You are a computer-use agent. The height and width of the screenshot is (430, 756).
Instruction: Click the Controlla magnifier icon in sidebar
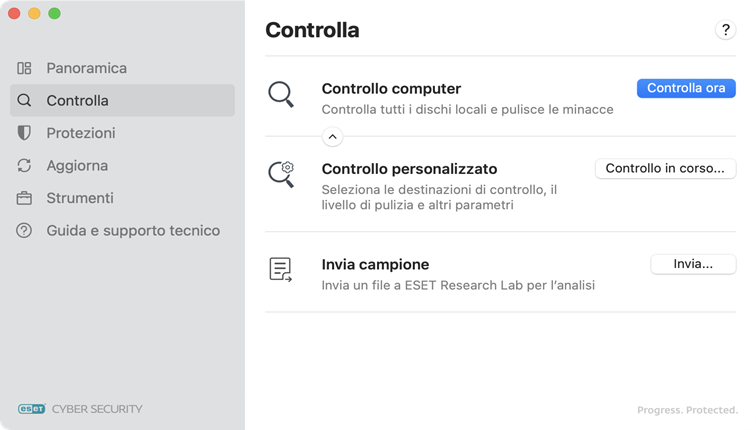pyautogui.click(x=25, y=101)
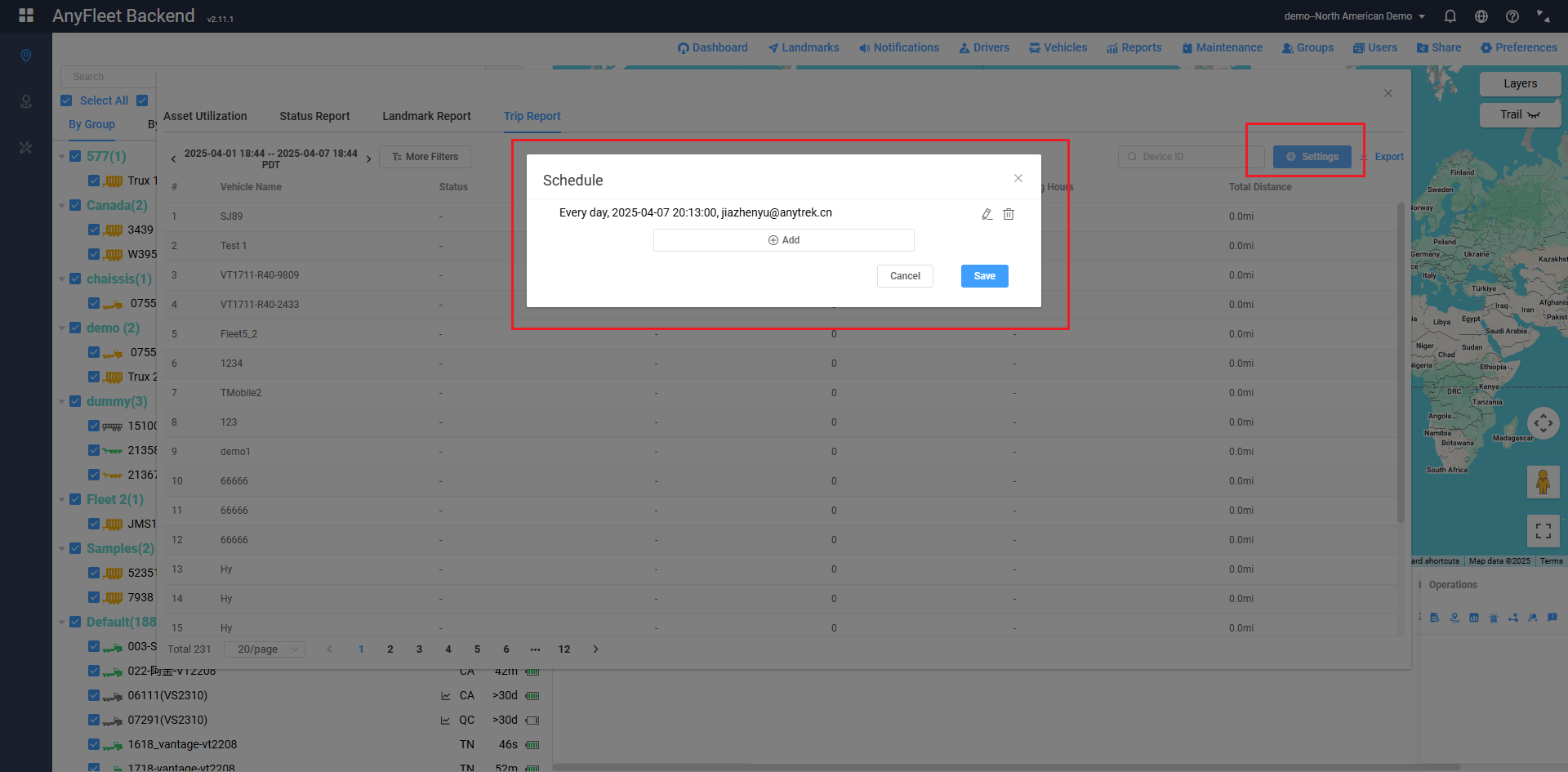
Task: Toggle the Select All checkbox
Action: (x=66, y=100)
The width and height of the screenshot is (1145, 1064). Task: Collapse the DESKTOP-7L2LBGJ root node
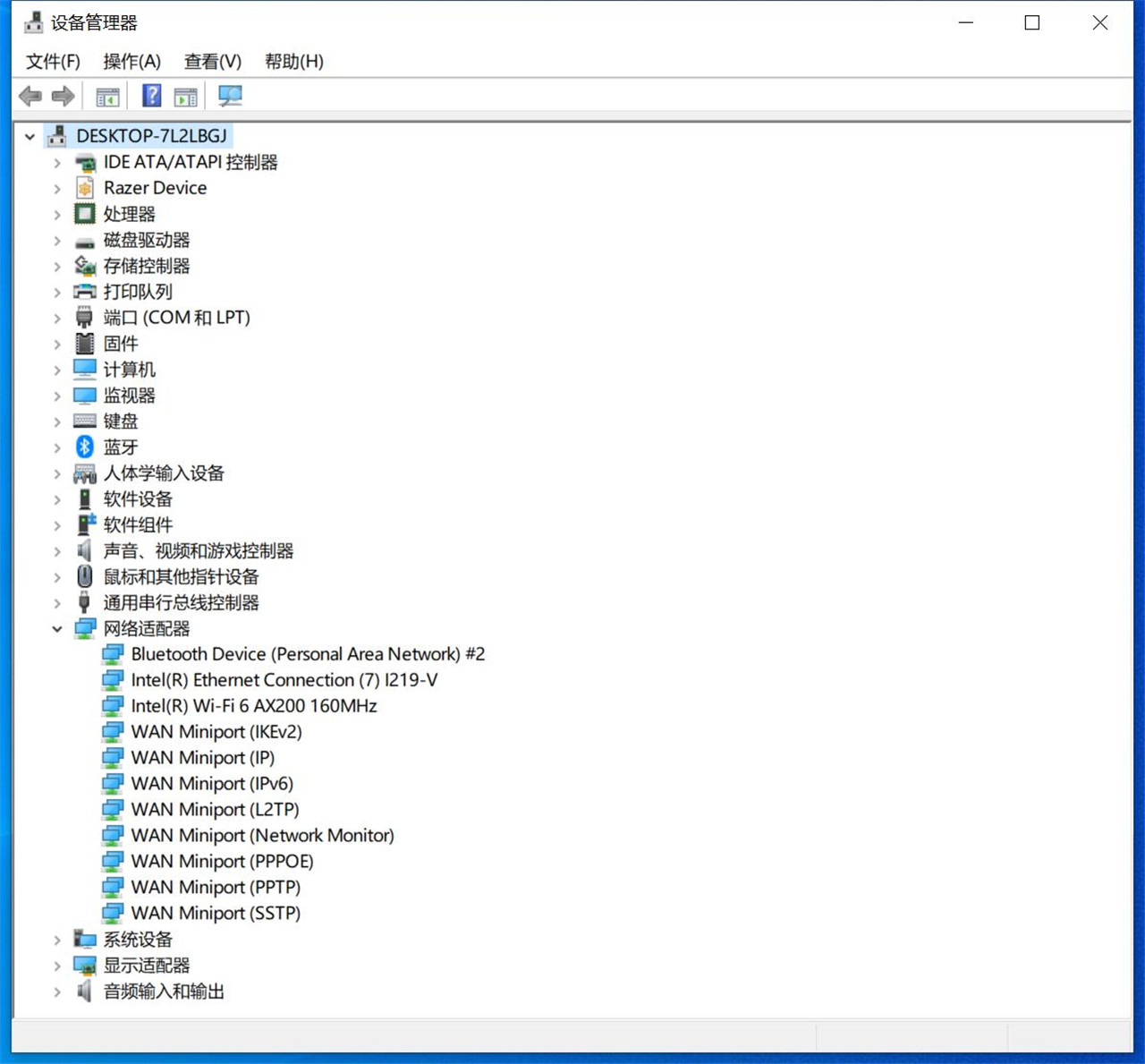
....
**Problem to work on**: Can you write out the data above word for word, leaving the pictures out?

**Exercise result**:
You are a computer-use agent. The height and width of the screenshot is (430, 756).
Instruction: Click the Controlla magnifier icon in sidebar
pyautogui.click(x=25, y=101)
Task: Toggle the Select All checkbox
Action: (x=66, y=100)
The width and height of the screenshot is (1145, 1064). Task: Collapse the DESKTOP-7L2LBGJ root node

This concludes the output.